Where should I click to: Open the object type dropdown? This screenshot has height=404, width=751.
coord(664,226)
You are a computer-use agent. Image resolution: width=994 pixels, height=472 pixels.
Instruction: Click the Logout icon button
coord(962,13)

----------

> EXERCISE DESCRIPTION
Once the line with "You are a computer-use" is found, write out that line and every one after it through the last line of the records, exactly and with nothing else.

> RESULT OF THIS TASK
You are a computer-use agent. Image resolution: width=994 pixels, height=472 pixels.
Instruction: Click the Logout icon button
coord(962,13)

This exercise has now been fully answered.